Australian flag boxer shorts and bikinis, an annual political stoush about who was named Australian of the Year (and who was overlooked) and a binge-drinking holiday to mark the destruction of one of the world’s oldest people and cultures.
Viewed from many angles, Australia Day isn’t a pretty sight.
So, why do we even continue with national celebrations? You would have thought that a multicultural society like Australia would have grown out of nationalist nonsense and embraced a more cosmopolitan identity. Surely in a globalised, interconnected world, we’re all “citizens of the world”?
But is nationalism really so bad?
Despite its bad name, nationalism isn’t necessarily a dirty word. Like most other “-isms”, it’s an ideology that can be both productive and positive. However, it can also be thoroughly vile.
Many who abhor nationalism at home, for example, enthusiastically endorse it for others. This is particularly the case when it comes to minority and oppressed peoples and when the word “nationalist” is quickly followed by “struggle”.
Nationalist struggles by East Timorese, West Papuans or Palestinians, for example, get the big tick of approval from many people who wouldn’t be seen dead in green and gold zinc cream. Similarly, we heartily embrace Aboriginal nations, or the First People Nations.
While those on the progressive side of politics often sidestep the dreaded “N” word by talking about “self-determination” instead, such struggles make no sense if they are not at the same time nationalist struggles.
And shame and embarrassment about one’s nation (or national holidays) is itself only possible if you first have feelings of nationalist sentiment. As the noted thinker on nationalism Benedict Anderson has written, feelings of national shame are a sign of a highly developed sense of nationalism. Anderson wrote in a 1999 article in the New Left Review that:
No one can be a true nationalist who is incapable of feeling “ashamed” if her state or government commits crimes, including those against her fellow citizens.
Although she has done nothing individually that is bad, as a member of the common project, she will feel morally implicated in everything done in that project’s name.
Take, for instance, the apology to the Stolen Generations delivered by former Australian prime minister Kevin Rudd in 2008. The apology was a response to the shameful treatment of Australia’s indigenous people. And it was delivered on behalf of and in the name of the nation.

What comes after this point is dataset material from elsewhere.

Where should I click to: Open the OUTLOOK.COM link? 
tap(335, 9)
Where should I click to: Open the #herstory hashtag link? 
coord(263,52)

Rather than being un-Australian, the so-called “black armband view of history” derided by conservative commentators and politicians is entirely consistent with being a nationalist. In this broader understanding of nationalism, national shame demonstrates that you care deeply about your fellow nationals and their actions.
In that regard, nationalism has a lot more going for it than more cosmopolitan identities, such as citizen of the world.
At best, citizen of the world is an identity that can be genuinely felt only by those with privilege. It’s the kind of identity that is natural to a globally mobile elite that views any connection to a place or community as an intolerable restriction on their freedom.
At its worst, citizen of the world is utterly devoid of content. It has about as much substance as one of those ad campaigns for multinational banks you see at airports showing Thai dancers and Mexican peasants who, in spite of their differences, appreciate quick access to their money via a globally connected network of ATMs. While comforting, they’re utterly vacuous as a basis for civic identity.
Starry-eyed cosmopolitanism commits us all to being nice to each other, but seems incapable of anything more complex. Change, whether making amends for crimes of the past or building a more equitable, tolerant society, requires time and commitment. This kind of commitment comes from long and deep engagement with communities, including the national as well as the local and the international.
It’s not hard to see why many people have a dim view of nationalism. Many expressions of nationalism are racist, aggressive, vulgar and just plain awful. But the nation isn’t going away and the alternatives, while superficially comforting, too often lack substance.
Nationalism and the national project are too important to give up on. For all the faults and potential dangers, the progressive side of politics needs to embrace the nation and nationalism in order to achieve lasting change, whether it’s building national infrastructure, tackling climate change, making peace with Indigenous people or creating a distinctively Australian culture.